===== MATERIAL SHOWN

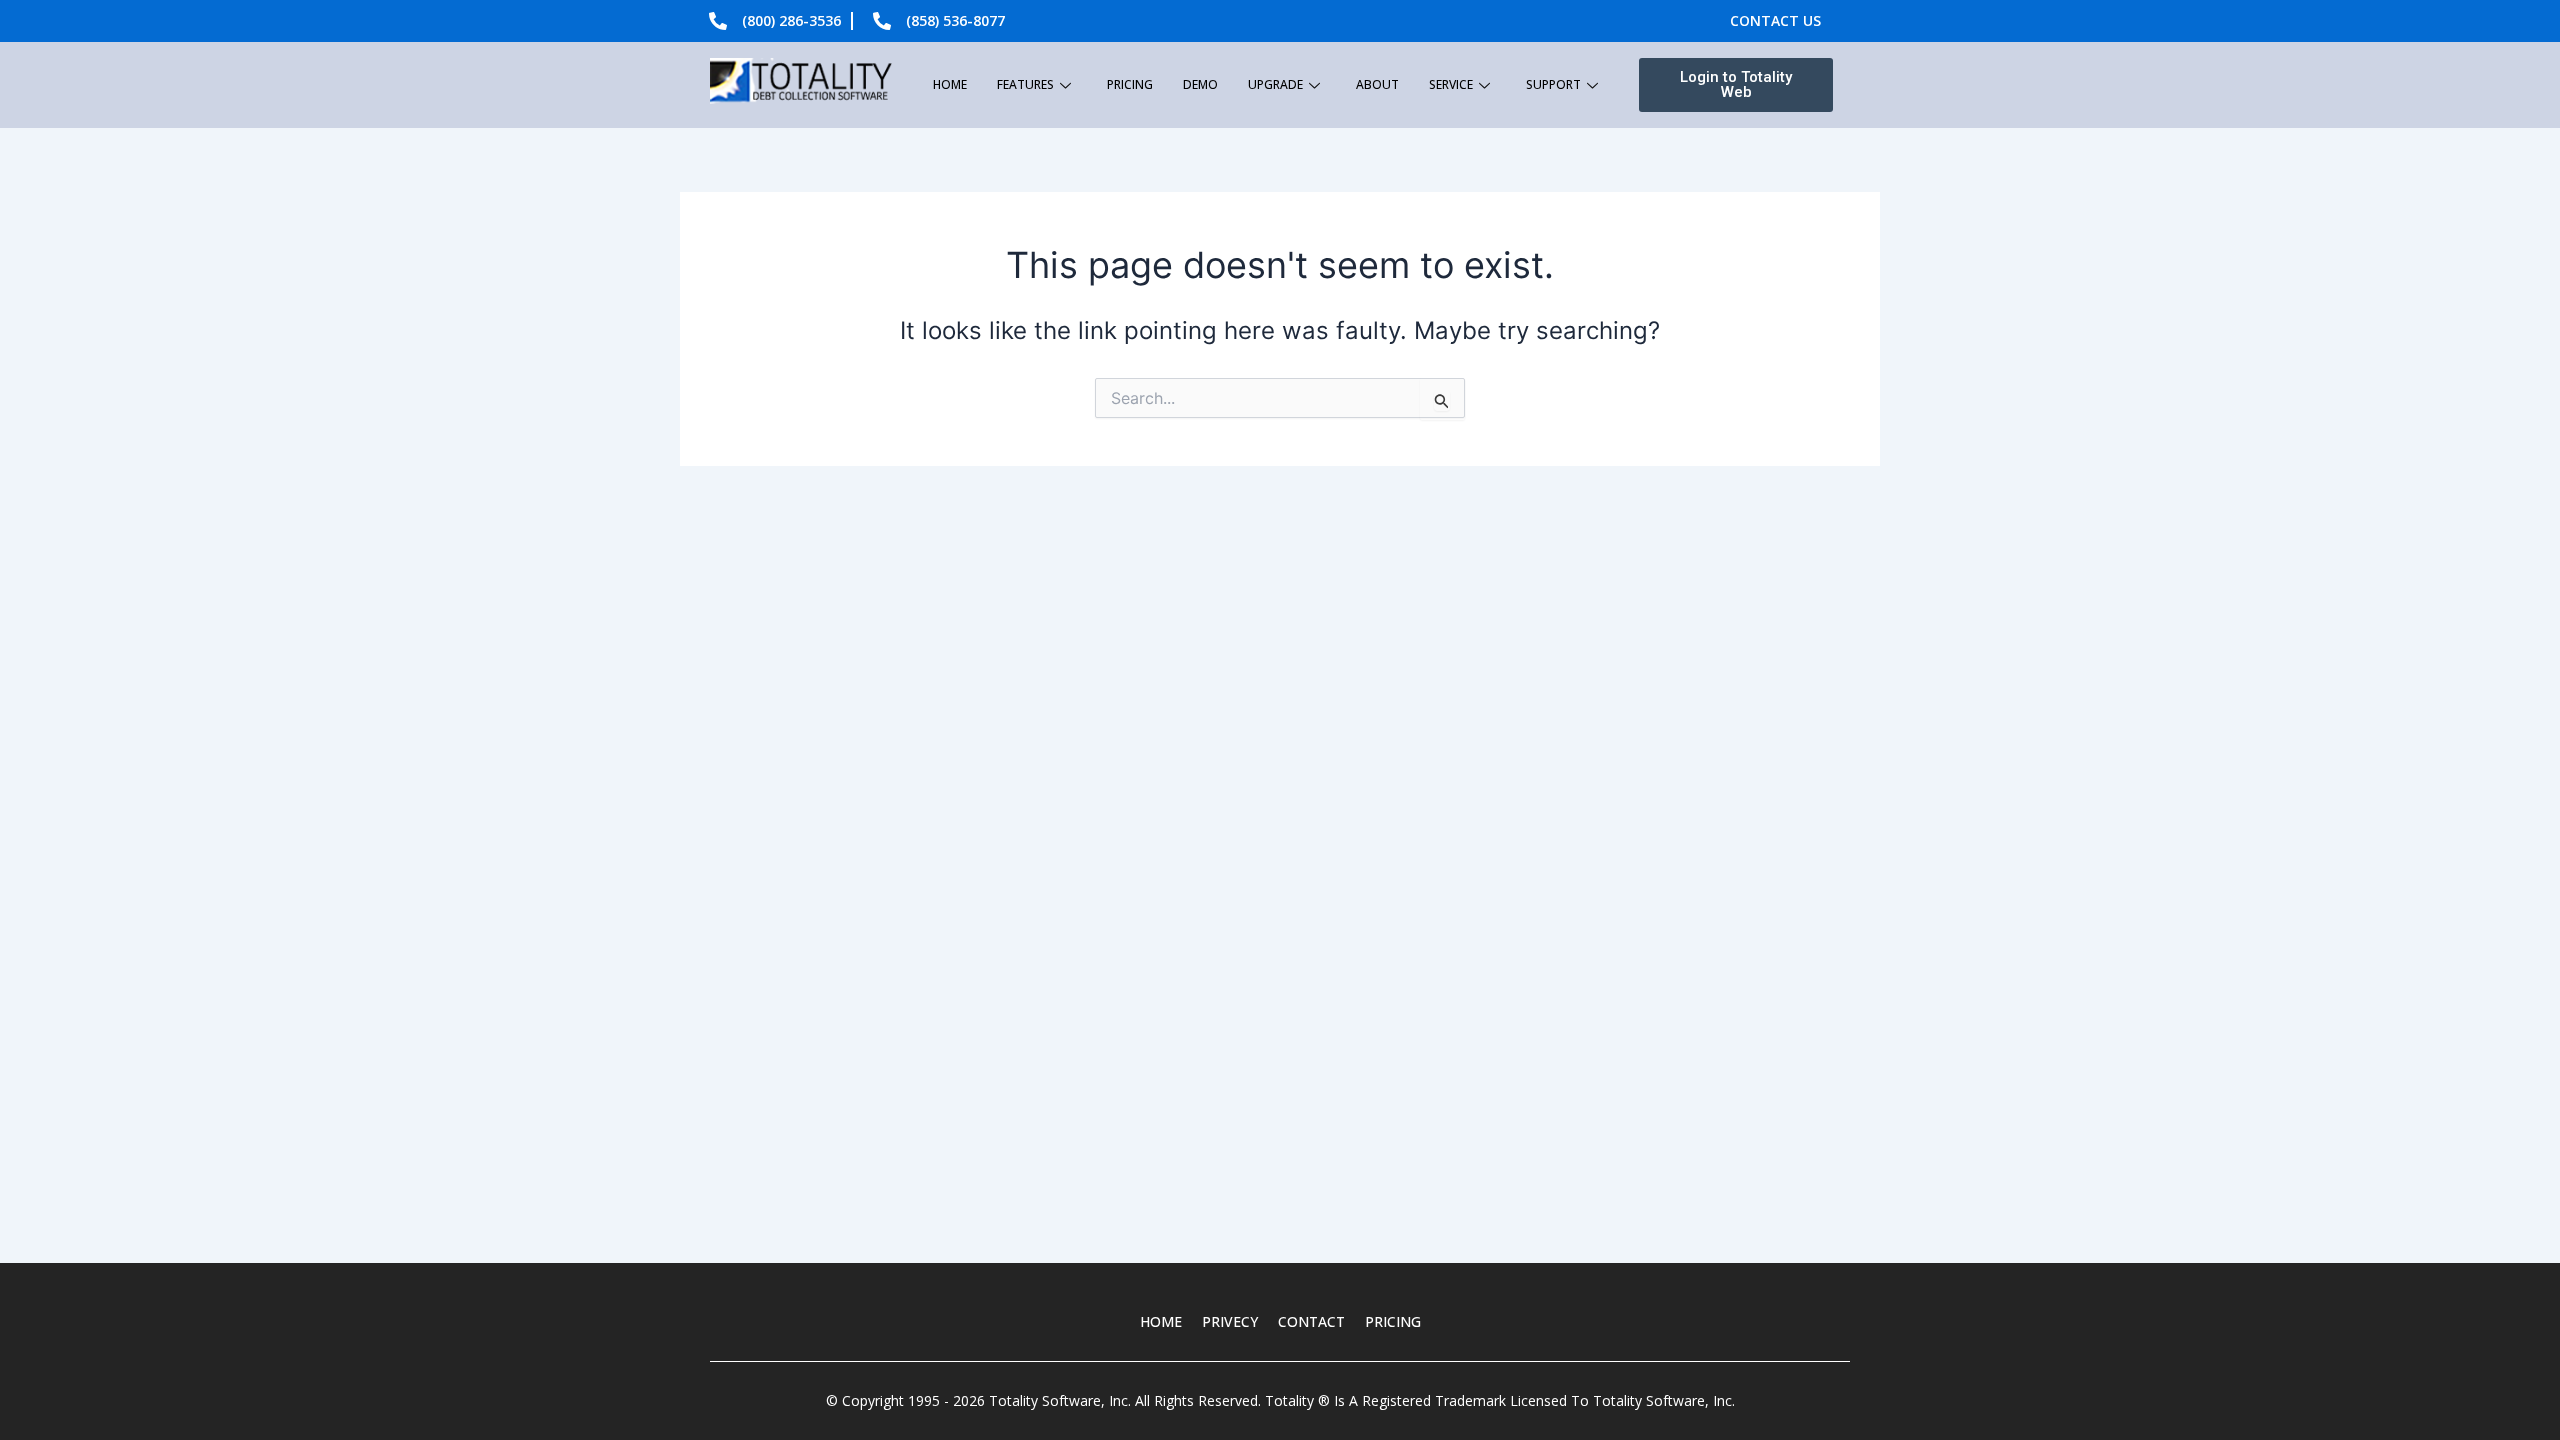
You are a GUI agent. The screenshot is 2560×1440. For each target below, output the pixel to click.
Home (950, 84)
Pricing (1130, 84)
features (1025, 84)
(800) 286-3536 (791, 20)
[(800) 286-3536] (718, 21)
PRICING (1393, 1321)
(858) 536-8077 (955, 20)
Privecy (1230, 1321)
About (1377, 84)
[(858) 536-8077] (882, 21)
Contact (1311, 1321)
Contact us (1775, 20)
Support (1553, 84)
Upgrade (1275, 84)
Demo (1200, 84)
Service (1451, 84)
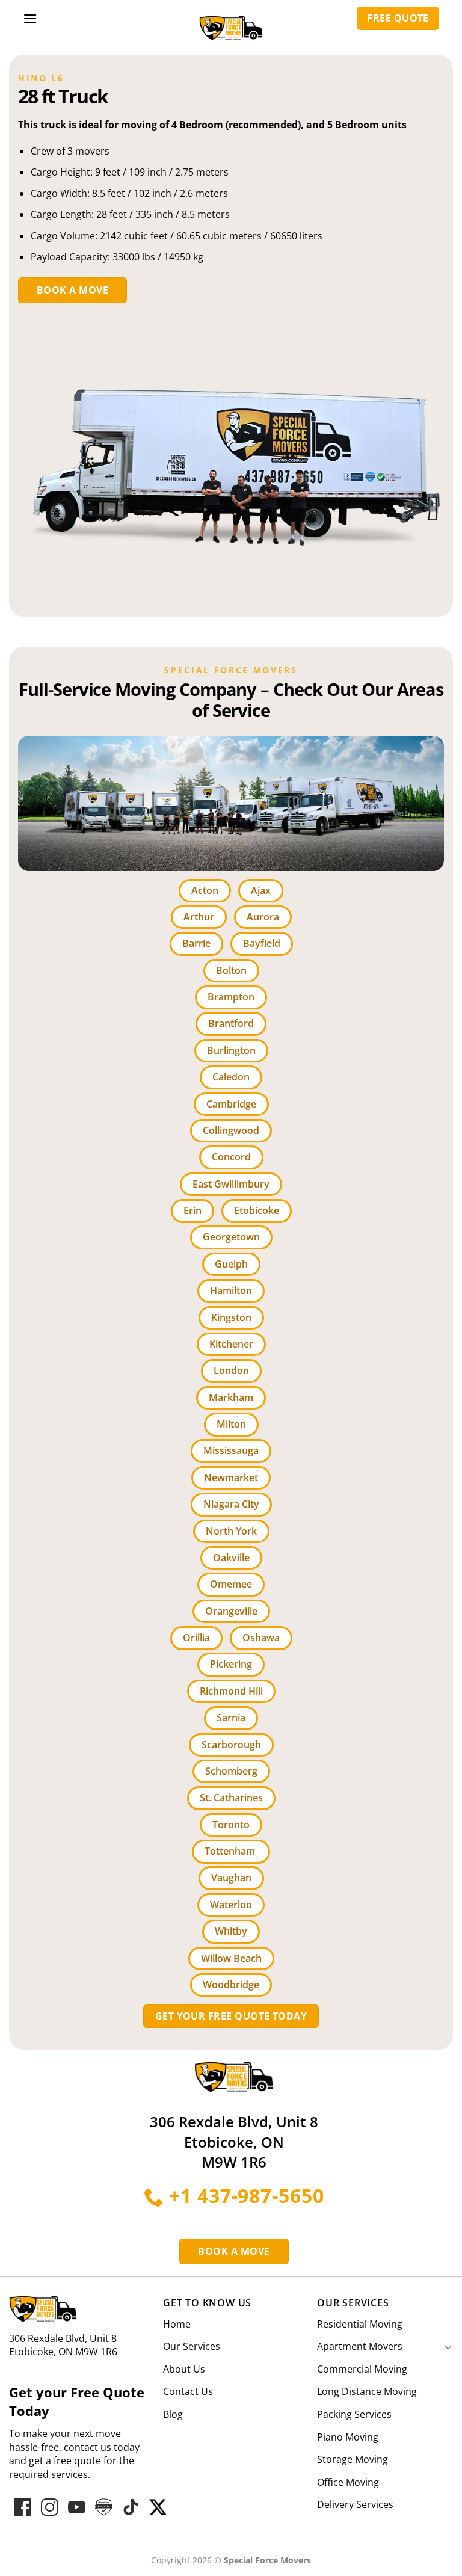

==========

§ **TASK DETAILS**
All entries must come back exactly as written, though without their pictures.

§ **TASK RESULT**
You are a GUI agent. The screenshot is 2560×1440. For each target below, output the pixel to click.
Home (950, 84)
Pricing (1130, 84)
features (1025, 84)
(800) 286-3536 (791, 20)
[(800) 286-3536] (718, 21)
PRICING (1393, 1321)
(858) 536-8077 (955, 20)
Privecy (1230, 1321)
About (1377, 84)
[(858) 536-8077] (882, 21)
Contact (1311, 1321)
Contact us (1775, 20)
Support (1553, 84)
Upgrade (1275, 84)
Demo (1200, 84)
Service (1451, 84)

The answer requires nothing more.